Twins Separated at Birth Had to Have Their Marriage Annulled

A happily married couple has had to have their marriage annulled after DNA results revealed they were actually brother and sister twins!

The twins were separated at birth and went to different families.  They were brought up without any knowledge of their adoption and never knew they had other siblings.

The couple’s identity is being kept secret along with the details of their relationship to protect them.  It is unknown how or where they met, when the marriage took place or how long they were actually married.

The case was heard at a special hearing being closed doors in London where a High Court judge rules that the marriage had never validly existed.

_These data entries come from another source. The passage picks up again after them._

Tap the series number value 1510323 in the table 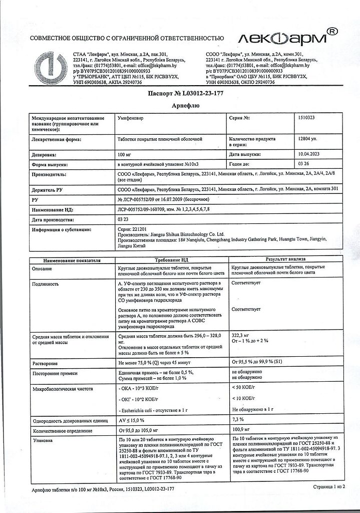point(308,118)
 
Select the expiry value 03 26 point(303,164)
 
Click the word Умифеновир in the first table point(131,118)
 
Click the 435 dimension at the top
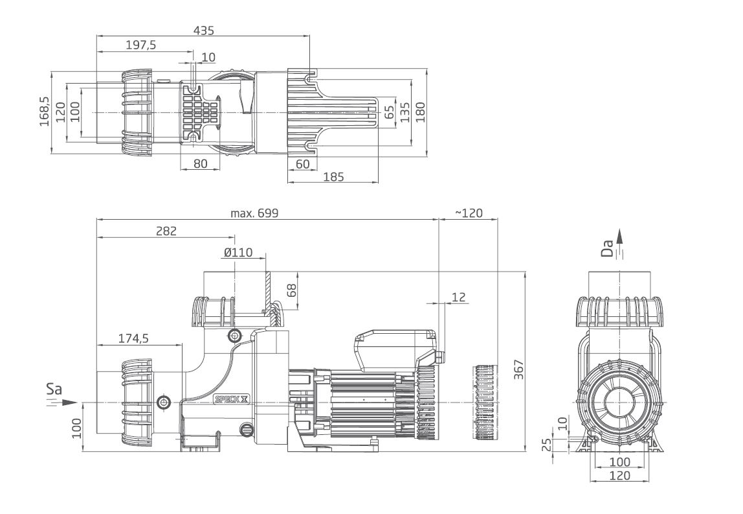[203, 30]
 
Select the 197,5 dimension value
[140, 45]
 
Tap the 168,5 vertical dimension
[45, 111]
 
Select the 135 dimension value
[405, 111]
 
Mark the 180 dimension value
[421, 111]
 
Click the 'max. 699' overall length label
[254, 213]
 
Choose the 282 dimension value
[166, 231]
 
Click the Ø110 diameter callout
[239, 252]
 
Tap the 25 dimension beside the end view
[546, 445]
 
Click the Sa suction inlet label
[54, 391]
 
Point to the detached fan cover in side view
[483, 402]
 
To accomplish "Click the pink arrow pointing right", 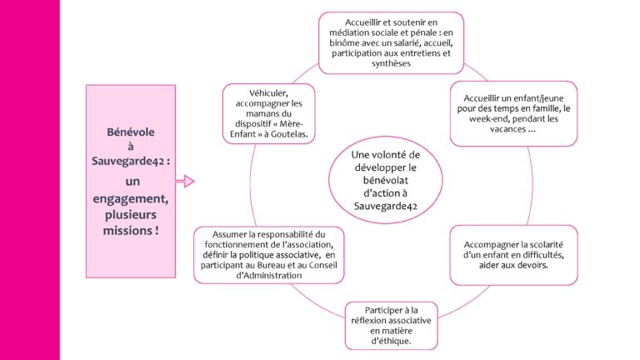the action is [185, 181].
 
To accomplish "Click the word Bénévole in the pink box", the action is [131, 132].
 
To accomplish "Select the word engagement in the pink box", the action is [130, 199].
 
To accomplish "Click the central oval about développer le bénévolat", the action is [385, 180].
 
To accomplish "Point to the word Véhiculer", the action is [268, 93].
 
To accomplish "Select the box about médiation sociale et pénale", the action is [391, 42].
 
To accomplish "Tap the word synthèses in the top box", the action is [391, 63].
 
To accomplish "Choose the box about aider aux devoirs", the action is [513, 255].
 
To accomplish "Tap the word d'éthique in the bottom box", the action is [391, 341].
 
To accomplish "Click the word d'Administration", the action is [269, 276].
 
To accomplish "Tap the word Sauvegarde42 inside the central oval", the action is [385, 206].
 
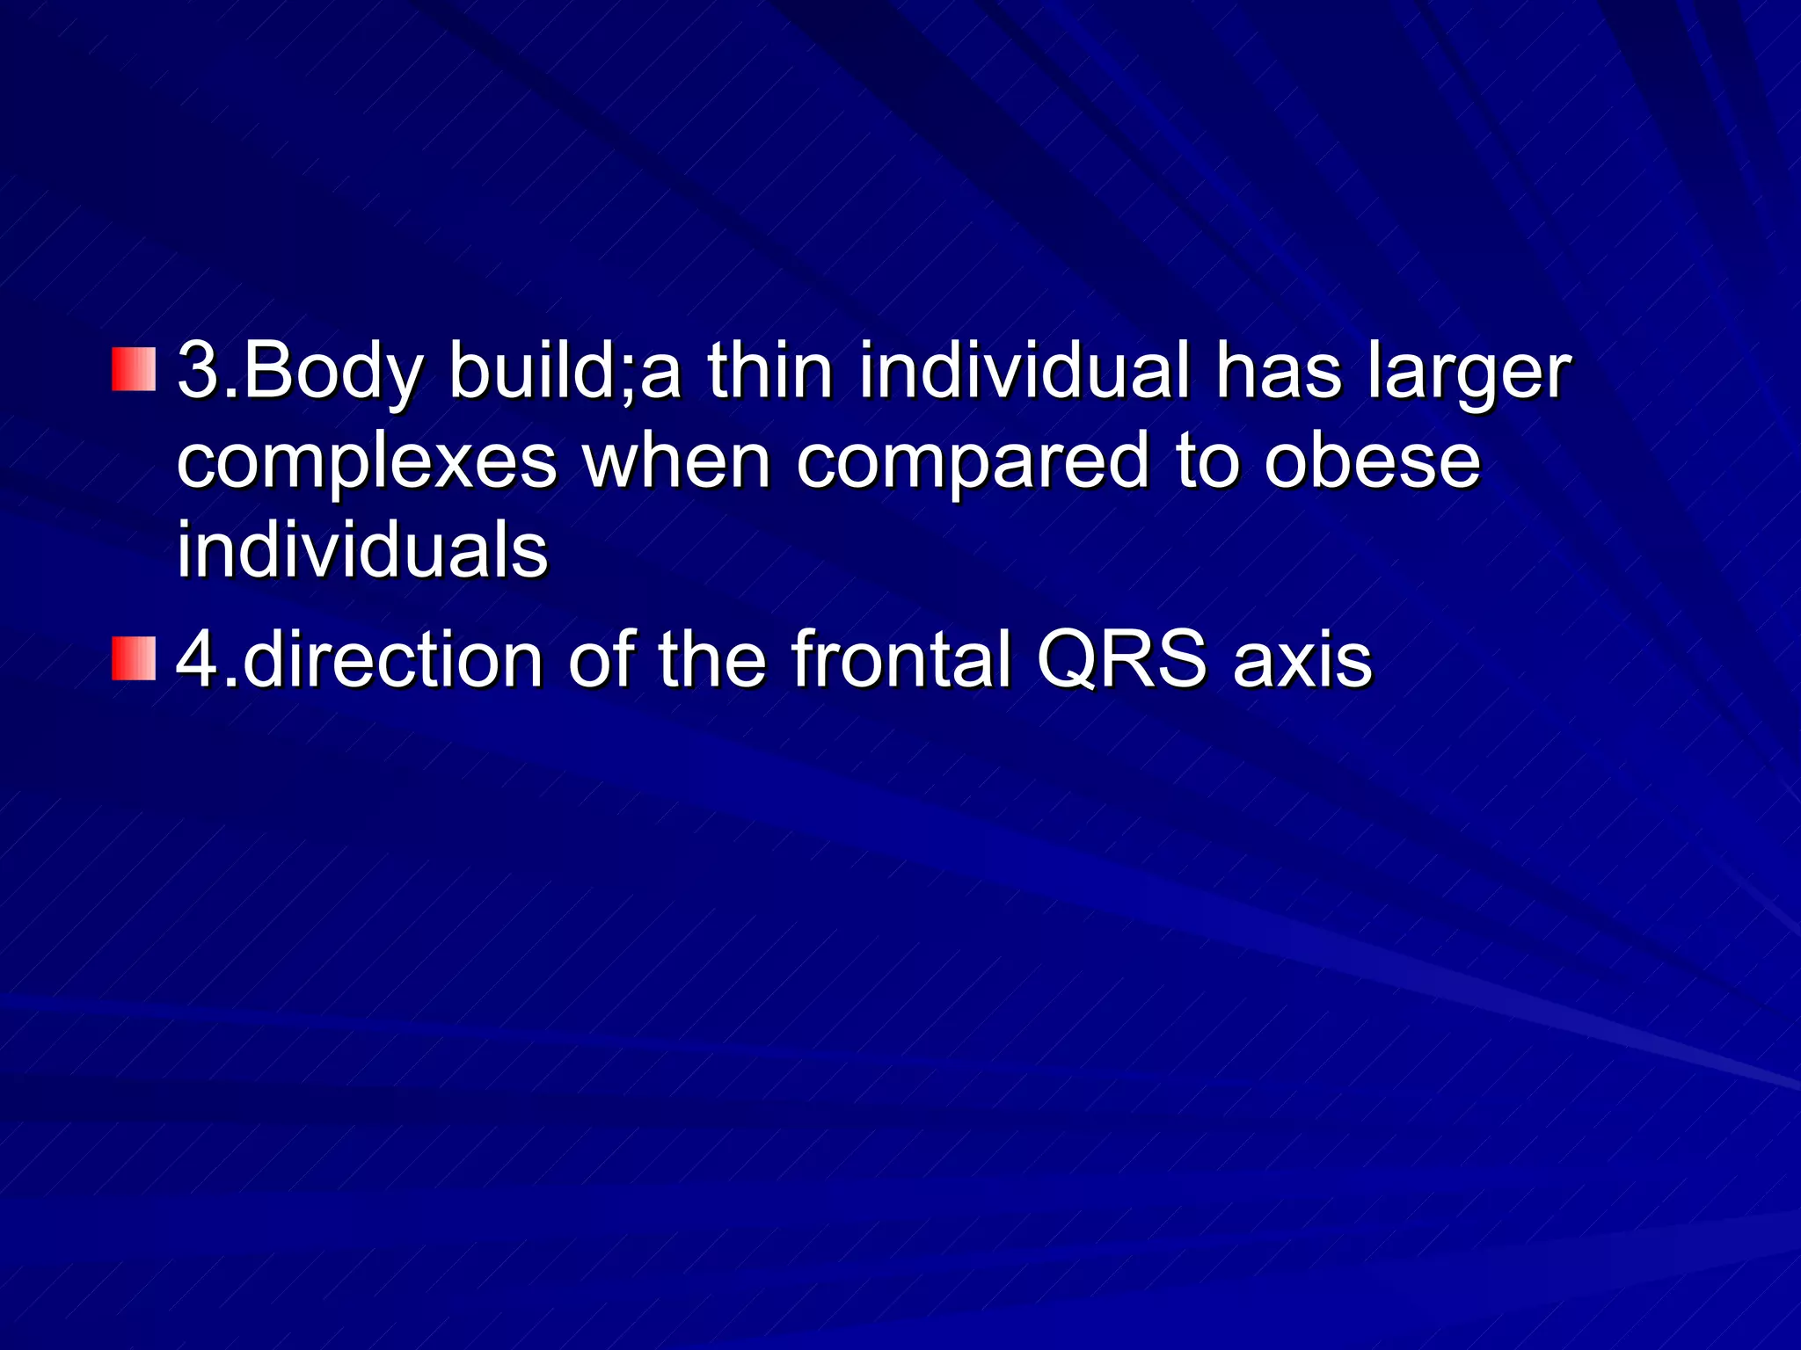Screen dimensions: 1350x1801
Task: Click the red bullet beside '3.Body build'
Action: pos(134,369)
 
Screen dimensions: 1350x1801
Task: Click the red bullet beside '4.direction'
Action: pos(134,659)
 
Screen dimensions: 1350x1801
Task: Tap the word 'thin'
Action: pos(769,371)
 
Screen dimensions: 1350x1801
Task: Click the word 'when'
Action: pos(677,461)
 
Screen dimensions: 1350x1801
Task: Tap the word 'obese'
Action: pos(1372,461)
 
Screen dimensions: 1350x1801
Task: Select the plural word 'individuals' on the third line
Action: pos(362,550)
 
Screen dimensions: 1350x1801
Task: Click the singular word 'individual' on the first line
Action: pos(1024,371)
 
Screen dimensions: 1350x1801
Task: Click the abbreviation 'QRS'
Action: pos(1121,661)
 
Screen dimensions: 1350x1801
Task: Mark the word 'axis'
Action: pos(1302,661)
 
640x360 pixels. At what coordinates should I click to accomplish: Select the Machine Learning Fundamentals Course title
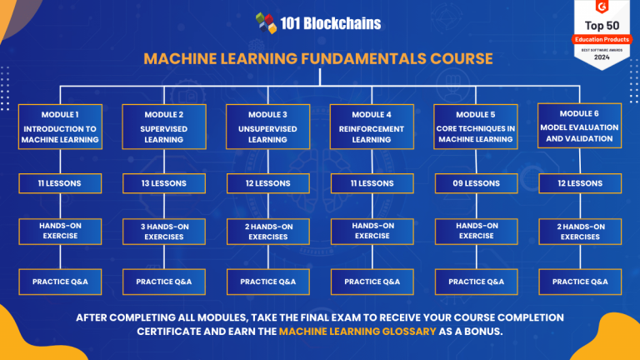click(318, 58)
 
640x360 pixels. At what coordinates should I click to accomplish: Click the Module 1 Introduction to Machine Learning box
click(60, 128)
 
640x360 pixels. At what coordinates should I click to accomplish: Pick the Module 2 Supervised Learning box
click(164, 128)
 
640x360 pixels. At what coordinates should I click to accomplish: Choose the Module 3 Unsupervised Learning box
click(268, 128)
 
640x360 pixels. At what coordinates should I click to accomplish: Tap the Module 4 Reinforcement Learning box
click(372, 128)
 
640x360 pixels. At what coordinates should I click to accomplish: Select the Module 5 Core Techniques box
click(476, 128)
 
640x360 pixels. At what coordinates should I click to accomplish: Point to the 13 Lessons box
click(164, 183)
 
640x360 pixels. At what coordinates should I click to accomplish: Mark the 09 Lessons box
click(476, 183)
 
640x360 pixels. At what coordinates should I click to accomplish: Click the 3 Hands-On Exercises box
click(164, 231)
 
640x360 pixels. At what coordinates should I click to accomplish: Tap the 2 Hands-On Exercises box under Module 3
click(268, 231)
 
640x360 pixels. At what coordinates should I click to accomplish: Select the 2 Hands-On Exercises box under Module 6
click(580, 231)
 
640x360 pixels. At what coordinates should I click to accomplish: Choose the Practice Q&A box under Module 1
click(60, 282)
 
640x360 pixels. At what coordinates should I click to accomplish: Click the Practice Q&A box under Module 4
click(372, 282)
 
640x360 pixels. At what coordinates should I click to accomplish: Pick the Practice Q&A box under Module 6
click(580, 282)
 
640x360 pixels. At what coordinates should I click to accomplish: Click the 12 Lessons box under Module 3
click(268, 183)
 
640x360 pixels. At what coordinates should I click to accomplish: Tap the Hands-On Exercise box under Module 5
click(476, 231)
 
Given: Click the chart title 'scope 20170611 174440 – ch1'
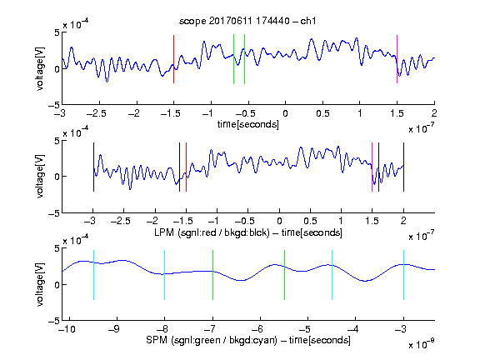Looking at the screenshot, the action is click(248, 21).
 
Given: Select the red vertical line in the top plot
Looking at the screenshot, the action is click(173, 59).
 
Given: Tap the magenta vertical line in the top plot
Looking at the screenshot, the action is click(397, 59).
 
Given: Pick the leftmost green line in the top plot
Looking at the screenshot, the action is click(233, 59).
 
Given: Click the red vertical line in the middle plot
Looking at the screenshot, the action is click(186, 168).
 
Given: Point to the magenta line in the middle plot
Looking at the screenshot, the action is click(372, 168).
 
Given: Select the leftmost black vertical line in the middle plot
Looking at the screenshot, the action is click(93, 168).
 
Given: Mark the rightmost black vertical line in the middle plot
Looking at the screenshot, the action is click(403, 168).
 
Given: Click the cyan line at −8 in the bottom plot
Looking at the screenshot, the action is click(164, 275).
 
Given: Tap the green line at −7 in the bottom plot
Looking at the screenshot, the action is click(212, 275).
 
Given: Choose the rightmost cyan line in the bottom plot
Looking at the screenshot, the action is click(403, 275).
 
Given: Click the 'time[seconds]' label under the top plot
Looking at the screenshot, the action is click(248, 124).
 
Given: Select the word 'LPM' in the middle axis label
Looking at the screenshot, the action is click(164, 232).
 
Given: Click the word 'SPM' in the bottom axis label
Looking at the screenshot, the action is click(157, 340).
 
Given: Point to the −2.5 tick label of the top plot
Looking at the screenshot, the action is click(96, 114).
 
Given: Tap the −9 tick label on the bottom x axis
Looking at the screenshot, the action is click(114, 329).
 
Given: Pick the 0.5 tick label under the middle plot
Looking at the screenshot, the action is click(310, 221).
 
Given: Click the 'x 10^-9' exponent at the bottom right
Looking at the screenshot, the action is click(421, 344).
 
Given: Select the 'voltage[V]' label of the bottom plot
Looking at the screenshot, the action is click(40, 285).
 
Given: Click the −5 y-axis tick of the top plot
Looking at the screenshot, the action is click(54, 105).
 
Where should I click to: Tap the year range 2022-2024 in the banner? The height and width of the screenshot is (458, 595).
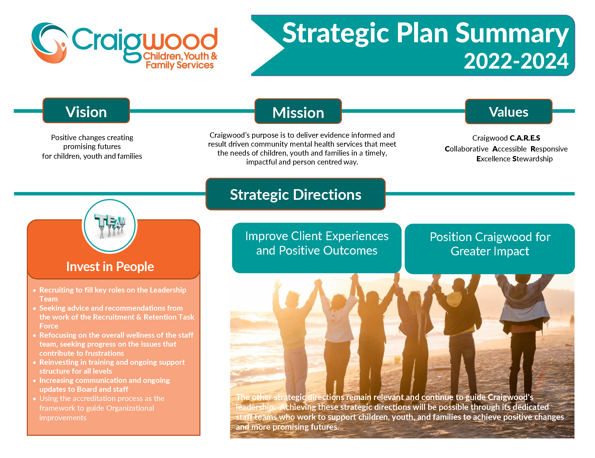[516, 61]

Lord Alton, a crossbench peer and a former Liberal Democrat MP, raised the couple's case during a House of Lords debate on the Human Fertility and Embryology Bill in December.

"They were never told that they were twins," he told the Lords.

"They met later in life and felt an inevitable attraction, and the judge had to deal with the consequences of the marriage that they entered into and all the issues of their separation."

He told the BBC News website that their story raises the wider issue of the importance of strengthening the rights of children to know the identities of their biological parents.

"If you start trying to conceal someone's identity, sooner or later the truth will out," he said.

"And if you don't know you are biologically related to someone, you may become attracted to them and tragedies like this may occur."

Adopted Children need Access to Birth Records

This bizarre case only highlights even more how important is it for adopted children to be able to have information regarding their biological parents and if the House of Lords vote on a bill that will allow children to have full access to their birth records, this is something that thankfully will not happen in the future.

Pam Hodgkins, chief executive officer of the charity Adults Affected by Adoption (NORCAP) said there had been previous cases of separated siblings being attracted to each other.

"We have a resistance, a very strong incest taboo where we are aware that someone is a biological relative," she said.

"But when we are unaware of that relationship, we are naturally drawn to people who are quite similar to ourselves.

"And of course there is unlikely to be anyone more similar to any individual than their sibling."

Mo O'Reilly, director of child placement for the British Association for Adoption and Fostering, said the situation was traumatic for the people involved, but incredibly rare.

"Thirty or 40 years ago it would have been more likely that twins be separated and, brought up without knowledge of each other," she said.

"This sad case illustrates why, over the last 20-30 years, the shift to openness in adoption was so important," Ms O'Reilly added.

Adopted children need to know who they are and where they come from – the House of Lords bill may soon change their rights.